Records provided.
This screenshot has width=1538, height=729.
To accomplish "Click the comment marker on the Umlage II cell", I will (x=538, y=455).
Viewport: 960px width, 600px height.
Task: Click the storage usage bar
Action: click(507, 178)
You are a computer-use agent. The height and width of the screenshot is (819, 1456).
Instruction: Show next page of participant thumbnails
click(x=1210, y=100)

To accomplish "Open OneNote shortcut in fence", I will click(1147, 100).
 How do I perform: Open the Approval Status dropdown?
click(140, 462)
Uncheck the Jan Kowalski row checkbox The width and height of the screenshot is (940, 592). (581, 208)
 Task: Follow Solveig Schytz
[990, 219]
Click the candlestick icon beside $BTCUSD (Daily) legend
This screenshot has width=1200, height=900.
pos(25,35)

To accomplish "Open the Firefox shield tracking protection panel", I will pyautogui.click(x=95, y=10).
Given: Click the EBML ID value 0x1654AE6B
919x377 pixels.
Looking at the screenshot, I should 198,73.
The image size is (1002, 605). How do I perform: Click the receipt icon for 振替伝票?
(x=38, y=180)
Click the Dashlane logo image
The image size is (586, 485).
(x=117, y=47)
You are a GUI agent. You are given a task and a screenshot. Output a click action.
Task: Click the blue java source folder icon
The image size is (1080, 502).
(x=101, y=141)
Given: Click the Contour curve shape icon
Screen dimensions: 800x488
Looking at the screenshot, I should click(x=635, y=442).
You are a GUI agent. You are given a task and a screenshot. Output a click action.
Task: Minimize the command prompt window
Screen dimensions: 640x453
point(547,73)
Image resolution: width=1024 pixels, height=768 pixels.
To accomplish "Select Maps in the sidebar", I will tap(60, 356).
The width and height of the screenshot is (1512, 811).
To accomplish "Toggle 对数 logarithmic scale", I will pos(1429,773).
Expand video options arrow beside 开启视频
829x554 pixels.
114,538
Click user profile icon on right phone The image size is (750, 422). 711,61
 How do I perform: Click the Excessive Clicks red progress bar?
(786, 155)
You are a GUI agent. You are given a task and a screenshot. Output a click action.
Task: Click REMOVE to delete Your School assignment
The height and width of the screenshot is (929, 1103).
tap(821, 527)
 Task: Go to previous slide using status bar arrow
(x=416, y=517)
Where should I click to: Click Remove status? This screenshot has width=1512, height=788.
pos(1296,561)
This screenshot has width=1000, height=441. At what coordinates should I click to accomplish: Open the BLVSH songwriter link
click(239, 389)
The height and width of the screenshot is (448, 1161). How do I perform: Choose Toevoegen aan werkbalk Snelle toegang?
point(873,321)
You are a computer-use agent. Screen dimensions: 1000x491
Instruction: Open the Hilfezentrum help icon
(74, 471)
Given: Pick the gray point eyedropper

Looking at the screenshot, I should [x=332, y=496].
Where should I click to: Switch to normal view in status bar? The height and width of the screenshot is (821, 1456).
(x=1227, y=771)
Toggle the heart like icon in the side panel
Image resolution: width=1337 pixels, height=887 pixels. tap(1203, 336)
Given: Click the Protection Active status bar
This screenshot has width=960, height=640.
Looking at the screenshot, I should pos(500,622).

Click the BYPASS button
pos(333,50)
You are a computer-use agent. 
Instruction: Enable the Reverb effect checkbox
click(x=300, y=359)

Action item. Nothing in the entries above should differ when you return them in full.

Task output.
This screenshot has width=1538, height=729.
To accomplish "Click the comment marker on the Umlage II cell", I will (x=538, y=455).
Viewport: 960px width, 600px height.
Task: Click the storage usage bar
Action: click(507, 178)
You are a computer-use agent. The height and width of the screenshot is (819, 1456).
Instruction: Show next page of participant thumbnails
click(x=1210, y=100)

To accomplish "Open OneNote shortcut in fence", I will click(1147, 100).
 How do I perform: Open the Approval Status dropdown?
click(140, 462)
Uncheck the Jan Kowalski row checkbox The width and height of the screenshot is (940, 592). (581, 208)
 Task: Follow Solveig Schytz
[990, 219]
Click the candlestick icon beside $BTCUSD (Daily) legend
This screenshot has width=1200, height=900.
pos(25,35)

To accomplish "Open the Firefox shield tracking protection panel", I will pyautogui.click(x=95, y=10).
Given: Click the EBML ID value 0x1654AE6B
919x377 pixels.
Looking at the screenshot, I should 198,73.
The image size is (1002, 605). How do I perform: Click the receipt icon for 振替伝票?
(x=38, y=180)
Click the Dashlane logo image
The image size is (586, 485).
(x=117, y=47)
You are a GUI agent. You are given a task and a screenshot. Output a click action.
Task: Click the blue java source folder icon
The image size is (1080, 502).
(x=101, y=141)
Given: Click the Contour curve shape icon
Screen dimensions: 800x488
Looking at the screenshot, I should click(x=635, y=442).
You are a GUI agent. You are given a task and a screenshot. Output a click action.
Task: Minimize the command prompt window
Screen dimensions: 640x453
point(547,73)
Image resolution: width=1024 pixels, height=768 pixels.
To accomplish "Select Maps in the sidebar", I will tap(60, 356).
The width and height of the screenshot is (1512, 811).
To accomplish "Toggle 对数 logarithmic scale", I will pos(1429,773).
Expand video options arrow beside 开启视频
829x554 pixels.
114,538
Click user profile icon on right phone The image size is (750, 422). 711,61
 How do I perform: Click the Excessive Clicks red progress bar?
(786, 155)
You are a GUI agent. You are given a task and a screenshot. Output a click action.
Task: Click REMOVE to delete Your School assignment
The height and width of the screenshot is (929, 1103).
tap(821, 527)
 Task: Go to previous slide using status bar arrow
(x=416, y=517)
Where should I click to: Click Remove status? This screenshot has width=1512, height=788.
pos(1296,561)
This screenshot has width=1000, height=441. At what coordinates should I click to accomplish: Open the BLVSH songwriter link
click(239, 389)
The height and width of the screenshot is (448, 1161). How do I perform: Choose Toevoegen aan werkbalk Snelle toegang?
point(873,321)
You are a computer-use agent. Screen dimensions: 1000x491
Instruction: Open the Hilfezentrum help icon
(74, 471)
Given: Pick the gray point eyedropper

Looking at the screenshot, I should [x=332, y=496].
Where should I click to: Switch to normal view in status bar? The height and width of the screenshot is (821, 1456).
(x=1227, y=771)
Toggle the heart like icon in the side panel
Image resolution: width=1337 pixels, height=887 pixels. tap(1203, 336)
Given: Click the Protection Active status bar
This screenshot has width=960, height=640.
Looking at the screenshot, I should pos(500,622).

Click the BYPASS button
pos(333,50)
You are a computer-use agent. 
Instruction: Enable the Reverb effect checkbox
click(x=300, y=359)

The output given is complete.